There is another oddity to living in these hoity-toity areas
-- If you live somewhere that old white people move to in order to feel
accomplished and safe, their children go away to college as soon as possible,
because old, safe white people are generally the worst sort of person
imaginable. So you end up with a town that consists of uptight crusty old
people and their kids that are 18 and under. And if you are past your teen
years, but not quite an old white abomination, there is literally nothing for
you. No people your age, no bars or clubs, nothing interesting to do, no arts
or culture, just grocery stores and prohibitively expensive restaurants.

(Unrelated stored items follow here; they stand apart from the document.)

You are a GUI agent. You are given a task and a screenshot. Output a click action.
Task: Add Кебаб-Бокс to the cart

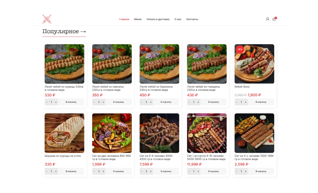[x=261, y=102]
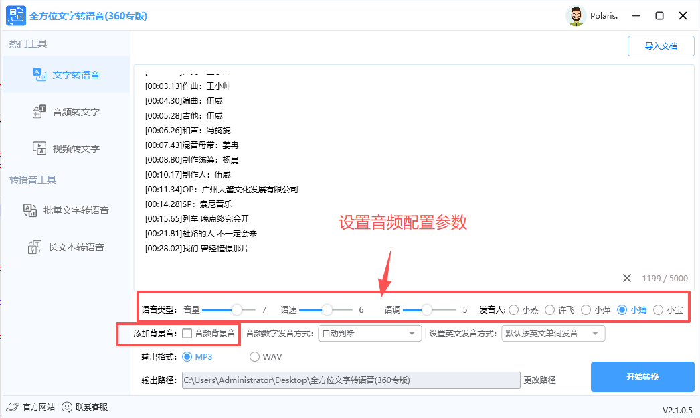Open the 自动判断 number pronunciation dropdown
Viewport: 700px width, 418px height.
[x=369, y=333]

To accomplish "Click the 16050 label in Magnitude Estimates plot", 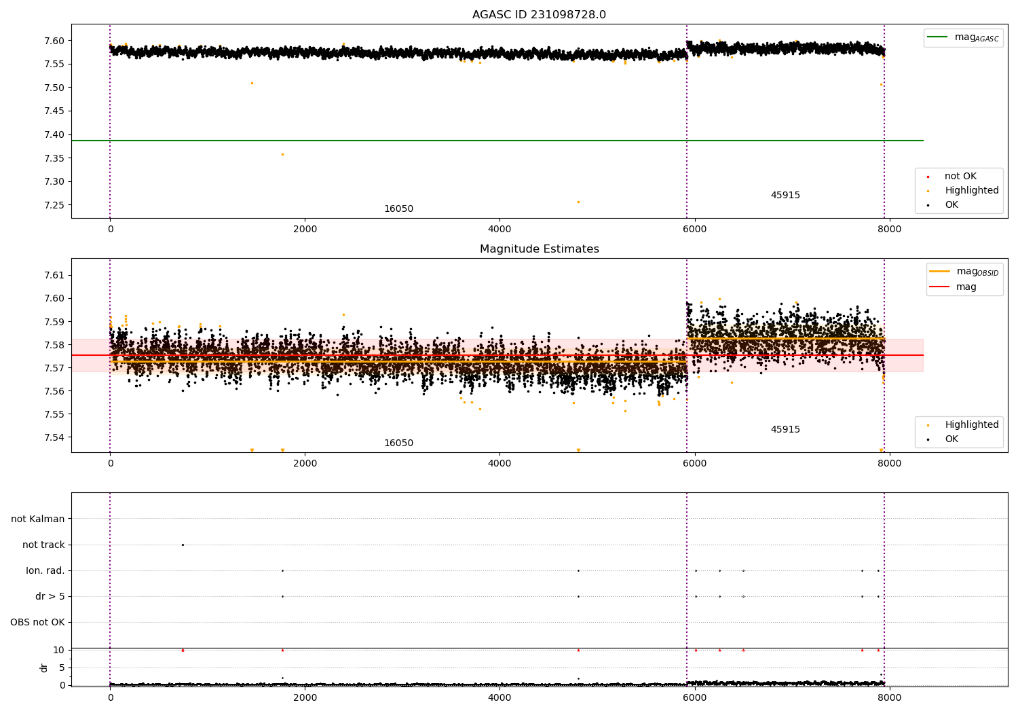I will 398,443.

It’s enough to make me want to give up. Many days I
question why I should bother shaving or combing my hair. Who exactly am I
hoping to impress? I was on the bus this afternoon, and a lovely young lady got
on. She looked just like Aubrey Plaza.
She took a seat toward the front of the bus -- I made eye contact and smiled,
and she moved to the back and sat right next to me. Then she started fucking
with her phone, and the screensaver was her boyfriend kissing her. Again, why
do I even bother? I used to get fucked a ton a few years ago, and at the time,
I seldom bothered to shower or even brush my teeth, which makes me sick to even
type at this point, but it’s true. Explain that one to me. If I had gained
150lbs in the interim, or taken up playing acoustic guitar in public, or
stopped wearing shoes and saying things like ‘amigo,’ this would make sense.
But I have only improved in the ensuing years, yet now I’m a pariah, and then I
was an ass magnet.
It really is enough to make me give up entirely. And that
brings me to another type that I keep seeing on the bus these days. Well, not
just these days. These guys have been around since the beginnings of public
transit, perhaps even longer. Overweight guys, usually in army jackets, or
T-shirts that look like they were free, sweat pants with holes in the knees, backpack,
big chunky glasses with greasy lenses, bad haircut, optional beard and, most
importantly, a worn science fiction novel in their hands. They don’t smell,
they aren’t chatty, they won’t sit right next to you unless they absolutely
have to. And goddamn it if they don’t look happy. Just to be fat, comfortable,
and half way through a Resident Evil novelization. It has to be better than
being ignored by snotty brats who have the luxury of being gorgeous. Looks will
fade; that paperback about wizards will always be there.